A relevant person is in the sample frame and either experienced in B2B selling or in purchasing decision-making having had direct exposure to trust in selling situations from which to personally reflect. Participants displayed professionalism when sharing their experiential insights rather than their “personal attitudes” (Pardo, Missirilian, Portier, and Salle, 2011 citing Kumar, Stern and Anderson, 1993, p1634), adding validity to the data (Cresswell, 2009).

Data collection method
Self-selected relevant persons were invited by direct email to participate in a telephone interview. Aside decreased cost and flexibility in location and privacy, telephone interviewing was selected as this provided convenience and privacy of location that further safeguarded participant anonymity. This also aimed to relax the participant and improve interviewer-to-participant rapport by removing visual prejudices that may influence the data interpretation.

Ethical considerations
Telephone interviewing afforded the participants anonymity and privacy with the opportunity to speak freely on essentially sensitive – or emotive – matters of trust, ethics and business conducts that some participants may not have contributed as fully in another interview method (Mealer and Jones, 2014).

Findings and discussion

Participants were asked to describe the purpose and value of the salesperson and offered a combination of 12 common opinions. Interestingly, both participant groups agreed that salesperson knowledge, building relationships and trust, adding value or providing the customer a competitive advantage, to increase business volume and provide a point of contact or business interface for customers to access the supplier organisation.
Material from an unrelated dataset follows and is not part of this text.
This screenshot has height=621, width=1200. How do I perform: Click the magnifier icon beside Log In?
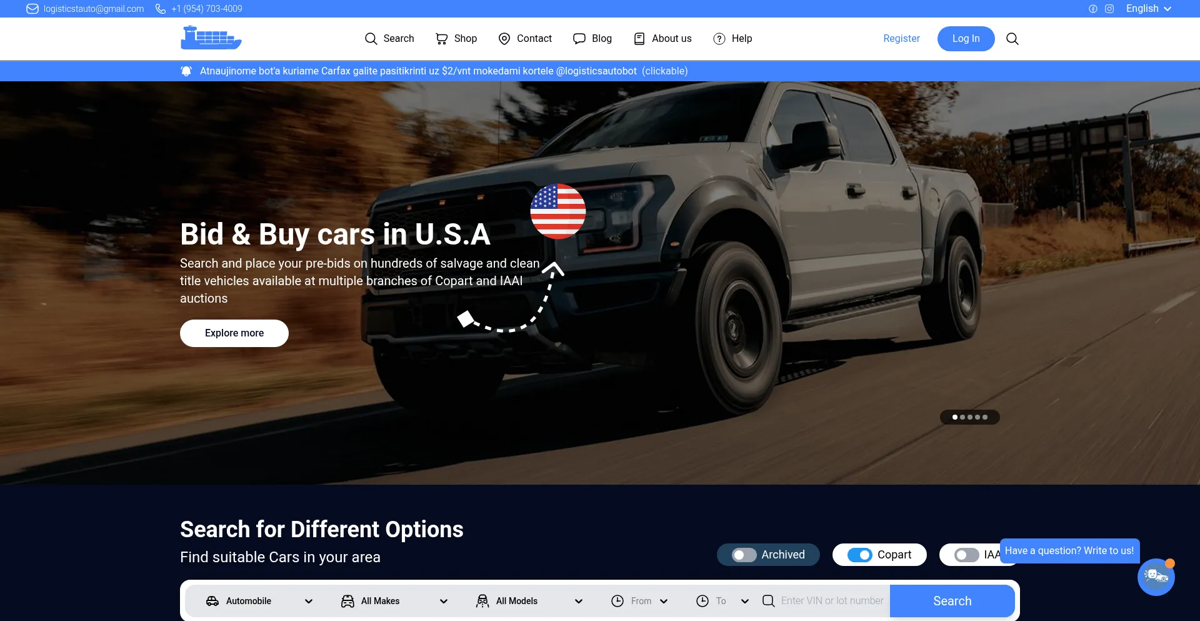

Synthesising the interviews with NVIVO thematic analysis software produced the initial thematic map (Figure 1) that describes the trust construct in a dyadic, buyer-seller relationship – and identifies components that diminsish trust – disclosing the underlying purpose of both parties achieving a trust-mutual, customer-oriented, value-adding, relational condition that promotes customer sponsorship and achieves customer loyalty evidenced through repeat purchases.

Figure 1: Thematic map.

Discussion on the relevant findings to each of these main themes follows:

Salesperson knowledge – When asked, all participants considered the main purpose and value of the salesperson is their need to be knowledgeable to gain credibility and develop customer relationships. This includes tacit knowledge of their own organisation, being empathetic of their customer’s business challenges and having extensive understanding of the industry they compete in. Complementing other research, customers value salespeople who take time to understand their business challenges and can intelligently listen and assimilate their needs into solutions. Drawing upon their industry expertise and experience to finesse information exchange, adapt their value proposition, and align relevant products and services can help develop their business and bring them a competitive advantage (Bateman and Valentine, 2015; Friend et al, 2018; Guenzi et al, 2016).
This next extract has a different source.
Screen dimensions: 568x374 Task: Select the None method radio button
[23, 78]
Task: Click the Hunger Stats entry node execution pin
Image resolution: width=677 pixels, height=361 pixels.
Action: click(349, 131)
Knowledge of the customer organisation – There is agreement that, where a trusted salesperson uses their relationship to expand their network in a customer organisation, the cross-department knowledge they collect from inter-company leakage (1105MD) can be useful in helping their “corporate sponsor” to navigate their own organisation internally.

Seller-oriented behaviours are considered unethical when the customer’s need is not the central motivation. Reducing the customer’s unnecessary purchase duplication or identifying poor business practices enhances the customer’s ethical perception of the salesperson, so increasing their confidence and trust in the dyadic relationship (Bateman and Valentine, 2015; Crosby et al, 1990).

Knowledge of industry sector – Customers are largely self-sufficient in collecting publicly available information and forming decisions. To remain relevant, salespeople must bring new knowledge and discrete insights to customers to gain their attention and be regarded as an intelligent “thought leader” in their industry.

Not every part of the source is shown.